How extensive the changes had to be depended most of all on the initial situation in a household. A small number of Varsovians did not have to modify their budgets at all – the resources they had gathered allowed them to maintain their previous standard of living. Cuts and reductions could only be made by those families which still earmarked some of their funds to satisfy higher order needs and had a complex structure of consumption. This was not the case of households whose income only sufficed to afford the basics, let alone those where people lived at the minimum subsistence level. At most, they could resort to reducing starvation diets.

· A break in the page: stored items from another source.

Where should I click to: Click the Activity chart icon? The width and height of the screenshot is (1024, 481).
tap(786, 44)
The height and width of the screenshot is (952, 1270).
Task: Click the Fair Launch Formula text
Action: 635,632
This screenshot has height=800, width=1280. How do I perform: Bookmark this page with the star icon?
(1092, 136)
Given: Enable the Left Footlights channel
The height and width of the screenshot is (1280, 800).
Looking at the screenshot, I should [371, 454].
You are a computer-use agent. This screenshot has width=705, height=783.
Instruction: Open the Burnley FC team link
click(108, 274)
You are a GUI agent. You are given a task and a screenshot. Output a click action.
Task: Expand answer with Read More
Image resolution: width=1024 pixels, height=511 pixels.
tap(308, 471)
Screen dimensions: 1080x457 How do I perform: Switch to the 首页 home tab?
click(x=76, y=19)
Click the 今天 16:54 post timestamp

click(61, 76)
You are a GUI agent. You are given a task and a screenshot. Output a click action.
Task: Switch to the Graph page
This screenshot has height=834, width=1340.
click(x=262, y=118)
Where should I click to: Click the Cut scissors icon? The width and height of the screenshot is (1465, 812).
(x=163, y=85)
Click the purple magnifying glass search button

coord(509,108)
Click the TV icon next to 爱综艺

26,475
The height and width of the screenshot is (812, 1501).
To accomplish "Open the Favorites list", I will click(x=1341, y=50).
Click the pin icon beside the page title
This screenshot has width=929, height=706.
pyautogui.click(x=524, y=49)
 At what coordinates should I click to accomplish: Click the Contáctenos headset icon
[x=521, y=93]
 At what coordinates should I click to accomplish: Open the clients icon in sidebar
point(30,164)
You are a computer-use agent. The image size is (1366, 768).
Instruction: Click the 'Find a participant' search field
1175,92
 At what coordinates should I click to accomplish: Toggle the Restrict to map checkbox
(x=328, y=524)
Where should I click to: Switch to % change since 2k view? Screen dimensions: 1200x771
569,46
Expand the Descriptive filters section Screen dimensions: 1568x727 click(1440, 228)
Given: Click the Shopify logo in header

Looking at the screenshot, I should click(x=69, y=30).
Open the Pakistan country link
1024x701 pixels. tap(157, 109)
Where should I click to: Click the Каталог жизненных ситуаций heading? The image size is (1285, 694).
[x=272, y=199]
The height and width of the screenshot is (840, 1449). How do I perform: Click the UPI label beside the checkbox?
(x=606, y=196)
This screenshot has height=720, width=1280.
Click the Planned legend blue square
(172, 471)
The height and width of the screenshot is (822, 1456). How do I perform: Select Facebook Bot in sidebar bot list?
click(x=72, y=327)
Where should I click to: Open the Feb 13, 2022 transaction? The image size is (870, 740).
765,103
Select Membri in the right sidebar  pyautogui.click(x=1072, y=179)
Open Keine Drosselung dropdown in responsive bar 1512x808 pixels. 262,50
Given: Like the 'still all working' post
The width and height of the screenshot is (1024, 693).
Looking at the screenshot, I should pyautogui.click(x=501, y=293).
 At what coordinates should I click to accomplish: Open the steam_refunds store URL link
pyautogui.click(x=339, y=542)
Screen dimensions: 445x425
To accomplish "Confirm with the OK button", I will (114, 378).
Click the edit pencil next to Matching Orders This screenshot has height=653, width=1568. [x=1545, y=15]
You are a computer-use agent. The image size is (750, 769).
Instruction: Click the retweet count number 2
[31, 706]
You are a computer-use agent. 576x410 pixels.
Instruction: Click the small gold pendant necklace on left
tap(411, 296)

Wherever possible, people tried to consume more rationally, a good illustration of which is summer vacations taken by the intelligentsia. In spite of the growing pauperization, the group found it hard to compromise on their ingrained code of social behaviour. Consequently, efforts were made to cut down on costs rather than give up leisure trips altogether. High prices in well-known spas made smaller places more popular and foreign destinations were losing out to domestic ones.38

Most often, however, summer vacations were simply taken out of the budget. This was due to the shrinking discretionary fund, that is those resources which were set aside for additional and spontaneous expenses related mainly to tourism and culture. Books and newspapers were among the first items to go in the austerity drive. This raised fears of society becoming barbarised. The Warsaw Courier offered the following comment: “Purchasing anything new becomes a luxury. Black marketeers don’t buy books because they don’t want to – the intelligentsia, because they can’t afford them.” .39 People tried to compensate for the losses and find new ways of satisfying higher order needs. Władysław Berkan, a worker returned from Germany, wrote in his memoir: “I used to subscribe to about fifteen different newspapers, but now have to do with just one. And if the newsagents keep raising prices like that, I will stop at reading the free-of-charge copy of Postęp (Progress) on the tram.”40 Yet another way to read gratuitously was to consult newspapers in cafes. Budget cuts sometimes encroached on education, especially when children were forced to go to work to help their parents.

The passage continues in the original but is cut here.